America America (British title The Anatolian Smile) is a 1963 American drama film directed, produced and written by Elia Kazan. It was inspired by the struggle of his uncle, Avraam Elia Kazantzoglou, to work his way to America, a land of dreams and opportunity. Kazan adapted the screenplay from his own 1962 book.

In the late 1890s, a young Cappadocian Greek, Stavros Topouzoglou, lives in an impoverished village below Mount Erciyes in Ottoman Turkey. The subjugated life of the Cappadocian Greeks and Armenians of Kayseri is depicted, including the Derinkuyu Underground City traditional cliff cave dwellings, where Stavros' grandmother lives.

Stavros and his Armenian friend Vartan plan to go to the faraway land of opportunity – America – together. Stavros witnesses a Hamidian massacre against the Armenians, which leaves Vartan dead, and Stavros is nearly imprisoned trying to recover Vartan's mutilated corpse.

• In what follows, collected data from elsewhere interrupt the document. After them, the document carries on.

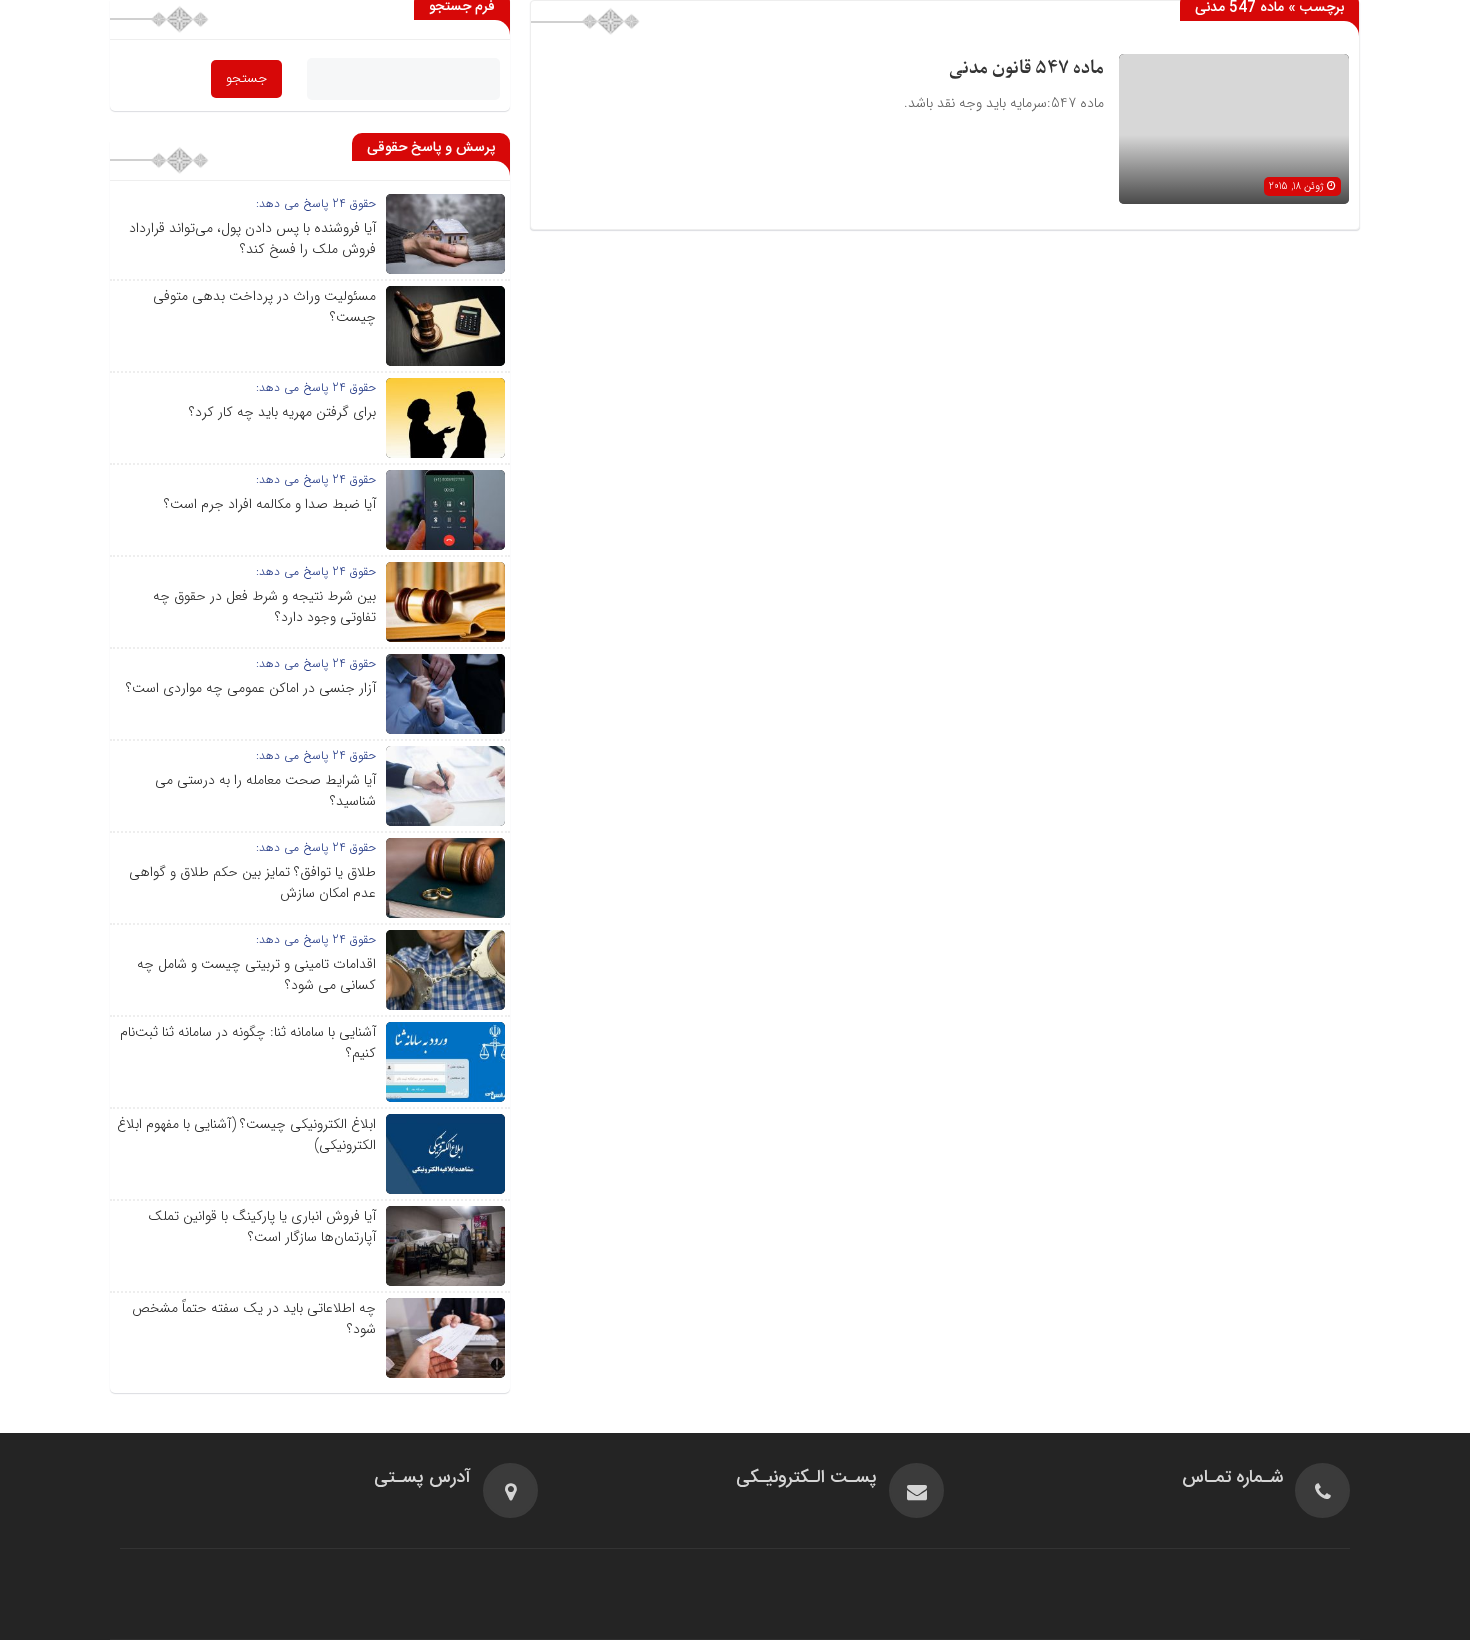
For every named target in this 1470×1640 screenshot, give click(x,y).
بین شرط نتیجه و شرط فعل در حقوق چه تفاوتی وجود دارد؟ (264, 606)
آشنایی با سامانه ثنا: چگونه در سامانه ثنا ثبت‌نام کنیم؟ (248, 1042)
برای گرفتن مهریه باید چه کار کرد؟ (282, 412)
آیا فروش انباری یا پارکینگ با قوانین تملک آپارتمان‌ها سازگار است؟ (262, 1226)
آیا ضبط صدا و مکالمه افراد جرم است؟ (270, 504)
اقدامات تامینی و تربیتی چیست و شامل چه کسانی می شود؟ (256, 974)
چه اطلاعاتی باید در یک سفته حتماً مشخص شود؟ (254, 1318)
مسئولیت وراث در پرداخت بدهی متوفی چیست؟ (264, 306)
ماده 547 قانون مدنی (1026, 68)
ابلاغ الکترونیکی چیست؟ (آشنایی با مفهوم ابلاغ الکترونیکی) (246, 1134)
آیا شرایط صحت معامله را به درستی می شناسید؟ (265, 790)
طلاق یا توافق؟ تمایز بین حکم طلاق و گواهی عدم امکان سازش (252, 882)
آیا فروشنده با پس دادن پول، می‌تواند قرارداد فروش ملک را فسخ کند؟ (252, 238)
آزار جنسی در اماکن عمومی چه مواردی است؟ (251, 688)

Knowing that the Greeks won't remain safe from the violent pogroms forever, the family plans to send Stavros to Constantinople, the Ottoman capital, to eventually settle the family there. He is entrusted by his father, Issac, with the family's entire fortune in money, jewels, rugs, whatever is greatest in value and transportable, including the family donkey.

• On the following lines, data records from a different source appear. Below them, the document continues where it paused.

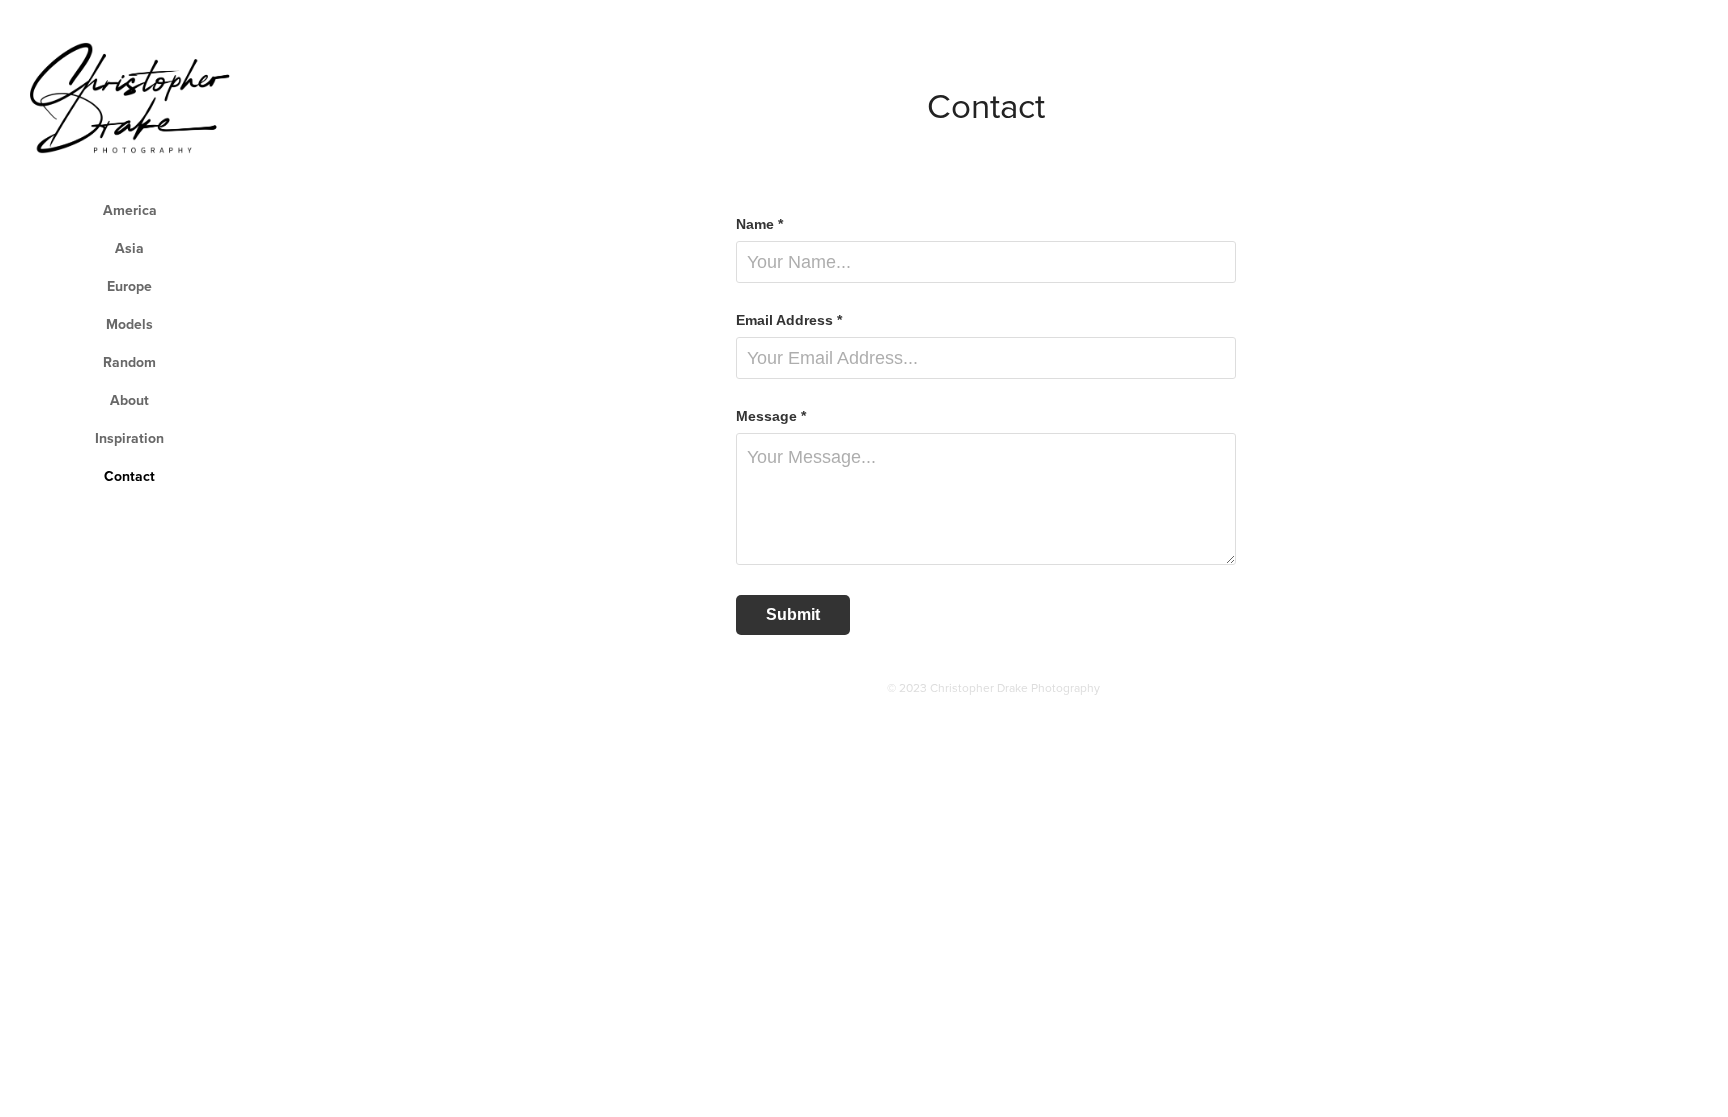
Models (129, 324)
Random (129, 362)
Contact (129, 476)
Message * (771, 416)
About (129, 400)
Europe (129, 286)
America (130, 210)
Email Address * (789, 320)
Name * (759, 224)
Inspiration (129, 438)
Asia (129, 248)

Once successful, he is to send first for his sisters, then his brothers, and establish them safely and prosperously there as well. To do this he will invest in the carpet business of his father's cousin Odysseus by buying his way in with his family's meager accumulated wealth. Though this is his father's dream, it is not Stavros' as he is still determined to go to America.

Stavros' odyssey begins with a long voyage on donkey and on foot through the impoverished towns and villages of the Anatolian countryside. Along the way, a vagabond latches on to the naïve young dreamer and through guile attempts to take everything. Stavos goes to an ottoman official to retrieve his property but instead is confiscated by the official. Stavos kills the unrepentant vagabond in retribution, and arrives at his cousin's home penniless. The older man, who had deceived Stavros' father, is deeply disappointed, as he was counting on Issac's wealth to rescue his failing carpet business. In an attempt to exploit a valuable opportunity Stavros still represents to him, Odysseus proposes that his handsome young cousin marry the plain and needy Thomna, daughter of a wealthy Greek carpet merchant, Aleko Sinnikoglou. Stavros realizes this would mean the end of his dream and adamantly refuses, abruptly leaving the angry cousin.

Now homeless on the streets, Stavros survives by eating discarded food and working at backbreaking and hazardous jobs. He is befriended by a streetwise older man, Garabet, who helps him toward his dream. After nine months of scrimping and self-denial, Stavros has saved nine Turkish pounds towards the 110 pound third class passage to New York, but he has every penny thieved by a prostitute in his first sexual encounter.

Clinging to Garabet, he ends up at a gathering of local anarchists planning a terrorist bombing. However, before they can disburse, they are slaughtered by police gunfire. Left for dead, Stavros ends up in a hospital, only to be thrown atop a wagon filled with dead bodies headed for disposal in the sea. He accidentally slides off and all but crawls back to his cousin's.